Open hausheer opened 5 years ago
Using a hostname directly for the Public/Remote address configuration of the BorderRouters is not supported -- this might not be what you meant anyway.
So just thinking out loud; If we'd use hostnames, we would have to have a process that continuously resolves the DNS hostname and somehow updates the topology files. My understanding of how dyndns etc. work, is that they have a daemon running on the clients host which makes e.g. http requests to the ddns-service which will trigger an update of the IP in the corresponding DNS record.
Since we already have a central service (the coordinator), we can just skip the DDNS-middleman; we could add a simple API to the coordinator which updates the UserAS's public IP to the source IP of the request. A little script that runs on the user's host could regularly make this request, re-download the topology if the IP has changed and restart scion.
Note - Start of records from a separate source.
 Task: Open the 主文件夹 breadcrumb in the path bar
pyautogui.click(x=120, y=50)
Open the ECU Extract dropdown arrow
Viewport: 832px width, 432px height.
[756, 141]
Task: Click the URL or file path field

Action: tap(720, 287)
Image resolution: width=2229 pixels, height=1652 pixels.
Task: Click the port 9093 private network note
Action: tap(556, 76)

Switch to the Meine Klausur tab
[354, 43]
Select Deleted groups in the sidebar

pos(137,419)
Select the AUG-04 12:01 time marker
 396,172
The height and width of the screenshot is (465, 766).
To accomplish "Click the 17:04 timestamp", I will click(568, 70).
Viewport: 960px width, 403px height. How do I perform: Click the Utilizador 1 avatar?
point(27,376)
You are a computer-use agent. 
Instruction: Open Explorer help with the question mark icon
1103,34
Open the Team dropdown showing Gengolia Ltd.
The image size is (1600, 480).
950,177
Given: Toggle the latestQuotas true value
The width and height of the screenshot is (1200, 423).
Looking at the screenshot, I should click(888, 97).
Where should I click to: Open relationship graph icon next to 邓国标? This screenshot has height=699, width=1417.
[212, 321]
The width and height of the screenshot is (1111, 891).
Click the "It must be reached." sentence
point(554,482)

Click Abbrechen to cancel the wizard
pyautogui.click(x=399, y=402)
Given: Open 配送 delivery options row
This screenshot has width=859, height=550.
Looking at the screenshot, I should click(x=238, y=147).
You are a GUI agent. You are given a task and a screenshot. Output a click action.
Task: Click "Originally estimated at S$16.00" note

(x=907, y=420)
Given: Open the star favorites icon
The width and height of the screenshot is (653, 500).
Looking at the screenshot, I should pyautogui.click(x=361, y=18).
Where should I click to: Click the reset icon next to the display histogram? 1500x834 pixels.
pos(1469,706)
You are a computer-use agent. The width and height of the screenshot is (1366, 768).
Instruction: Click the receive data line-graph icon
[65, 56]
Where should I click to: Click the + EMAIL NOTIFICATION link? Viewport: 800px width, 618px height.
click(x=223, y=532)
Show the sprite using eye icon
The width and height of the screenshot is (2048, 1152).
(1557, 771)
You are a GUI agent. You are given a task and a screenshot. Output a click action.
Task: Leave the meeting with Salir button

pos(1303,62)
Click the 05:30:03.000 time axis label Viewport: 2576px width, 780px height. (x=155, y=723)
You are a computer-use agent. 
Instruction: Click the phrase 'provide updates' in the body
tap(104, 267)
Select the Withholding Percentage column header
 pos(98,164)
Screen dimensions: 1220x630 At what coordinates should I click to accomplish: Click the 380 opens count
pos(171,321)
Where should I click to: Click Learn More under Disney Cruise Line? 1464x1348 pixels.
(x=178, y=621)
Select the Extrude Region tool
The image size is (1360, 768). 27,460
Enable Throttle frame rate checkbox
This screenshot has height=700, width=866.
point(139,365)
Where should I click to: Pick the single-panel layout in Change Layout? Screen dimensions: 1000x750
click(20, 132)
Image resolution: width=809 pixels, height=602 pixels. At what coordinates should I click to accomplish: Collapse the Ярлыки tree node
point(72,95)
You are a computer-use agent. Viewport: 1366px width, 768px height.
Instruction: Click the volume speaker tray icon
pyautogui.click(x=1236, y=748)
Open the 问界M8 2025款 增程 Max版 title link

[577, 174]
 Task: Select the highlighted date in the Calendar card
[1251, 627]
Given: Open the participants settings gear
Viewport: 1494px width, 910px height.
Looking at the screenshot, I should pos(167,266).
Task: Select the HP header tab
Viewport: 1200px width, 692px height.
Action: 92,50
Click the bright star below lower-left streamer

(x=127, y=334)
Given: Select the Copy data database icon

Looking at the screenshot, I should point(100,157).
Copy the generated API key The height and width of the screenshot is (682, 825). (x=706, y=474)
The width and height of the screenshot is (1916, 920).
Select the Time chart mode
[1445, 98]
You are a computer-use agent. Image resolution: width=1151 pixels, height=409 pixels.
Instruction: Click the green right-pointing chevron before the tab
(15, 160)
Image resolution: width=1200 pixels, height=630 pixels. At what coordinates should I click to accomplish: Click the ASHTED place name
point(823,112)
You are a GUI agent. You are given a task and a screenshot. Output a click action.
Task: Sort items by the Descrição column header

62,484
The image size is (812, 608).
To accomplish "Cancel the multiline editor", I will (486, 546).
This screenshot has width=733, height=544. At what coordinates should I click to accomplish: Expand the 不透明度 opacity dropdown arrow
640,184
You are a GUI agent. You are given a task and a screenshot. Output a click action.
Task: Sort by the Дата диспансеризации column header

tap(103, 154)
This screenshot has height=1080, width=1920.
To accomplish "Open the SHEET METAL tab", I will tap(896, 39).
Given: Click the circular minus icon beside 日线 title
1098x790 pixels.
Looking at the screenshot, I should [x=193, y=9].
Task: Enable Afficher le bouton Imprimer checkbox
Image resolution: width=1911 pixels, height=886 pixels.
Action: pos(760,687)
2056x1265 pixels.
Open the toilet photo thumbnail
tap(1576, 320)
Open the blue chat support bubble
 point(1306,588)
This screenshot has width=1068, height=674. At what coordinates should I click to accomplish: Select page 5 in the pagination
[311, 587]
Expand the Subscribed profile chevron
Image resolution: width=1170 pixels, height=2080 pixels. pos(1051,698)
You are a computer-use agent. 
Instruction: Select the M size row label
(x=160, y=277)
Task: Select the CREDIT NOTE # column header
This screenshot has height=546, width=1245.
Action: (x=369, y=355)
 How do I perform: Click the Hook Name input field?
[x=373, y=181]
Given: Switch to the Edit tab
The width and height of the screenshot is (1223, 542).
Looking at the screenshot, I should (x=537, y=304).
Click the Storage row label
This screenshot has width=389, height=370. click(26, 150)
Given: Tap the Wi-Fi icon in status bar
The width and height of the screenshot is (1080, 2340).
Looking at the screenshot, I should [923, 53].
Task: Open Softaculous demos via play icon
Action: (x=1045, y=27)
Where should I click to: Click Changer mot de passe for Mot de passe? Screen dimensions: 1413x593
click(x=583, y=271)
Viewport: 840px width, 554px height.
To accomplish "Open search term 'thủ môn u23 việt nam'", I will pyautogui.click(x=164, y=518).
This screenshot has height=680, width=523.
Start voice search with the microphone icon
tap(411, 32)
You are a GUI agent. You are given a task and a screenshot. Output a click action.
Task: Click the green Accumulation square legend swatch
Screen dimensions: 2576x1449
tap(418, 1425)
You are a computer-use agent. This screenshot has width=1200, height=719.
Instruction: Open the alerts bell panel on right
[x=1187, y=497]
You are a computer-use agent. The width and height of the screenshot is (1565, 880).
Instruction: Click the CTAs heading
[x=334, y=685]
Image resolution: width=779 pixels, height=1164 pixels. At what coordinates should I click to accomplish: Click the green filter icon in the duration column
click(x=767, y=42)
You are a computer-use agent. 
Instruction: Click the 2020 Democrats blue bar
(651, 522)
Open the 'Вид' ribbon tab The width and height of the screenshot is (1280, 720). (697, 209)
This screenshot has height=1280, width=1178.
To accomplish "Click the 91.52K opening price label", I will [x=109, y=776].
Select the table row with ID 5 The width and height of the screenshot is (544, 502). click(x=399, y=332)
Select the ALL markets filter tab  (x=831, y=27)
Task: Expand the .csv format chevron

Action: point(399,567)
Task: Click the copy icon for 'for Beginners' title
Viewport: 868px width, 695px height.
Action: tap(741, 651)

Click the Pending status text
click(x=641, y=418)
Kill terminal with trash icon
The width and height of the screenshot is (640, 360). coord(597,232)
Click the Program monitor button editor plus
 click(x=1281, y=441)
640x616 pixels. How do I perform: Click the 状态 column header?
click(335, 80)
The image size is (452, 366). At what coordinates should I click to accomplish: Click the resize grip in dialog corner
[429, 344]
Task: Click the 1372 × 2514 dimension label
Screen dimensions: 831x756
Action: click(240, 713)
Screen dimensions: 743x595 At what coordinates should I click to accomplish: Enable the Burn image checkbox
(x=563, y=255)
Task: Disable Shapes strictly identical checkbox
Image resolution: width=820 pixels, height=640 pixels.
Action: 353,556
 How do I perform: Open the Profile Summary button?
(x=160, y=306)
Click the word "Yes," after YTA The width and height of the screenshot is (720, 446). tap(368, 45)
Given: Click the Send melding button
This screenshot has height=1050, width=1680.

Just a final question: is the reduced performance the only disadvantage you see in running over a VPN? How would this look if we could use wireguard instead of OpenVPN? Generally, I think that the advantage of using VPN over a DDNS approach, would be that IP changes are transparent to scionlab, and no routers need to be restarted.
Many home users have public IP addresses but those are dynamically changing (e.g. users connected over DSL or LTE). Those users could be supported by relying on a static hostname (such as one assigned through dyndns) instead of VPN, thereby avoiding performance degradation.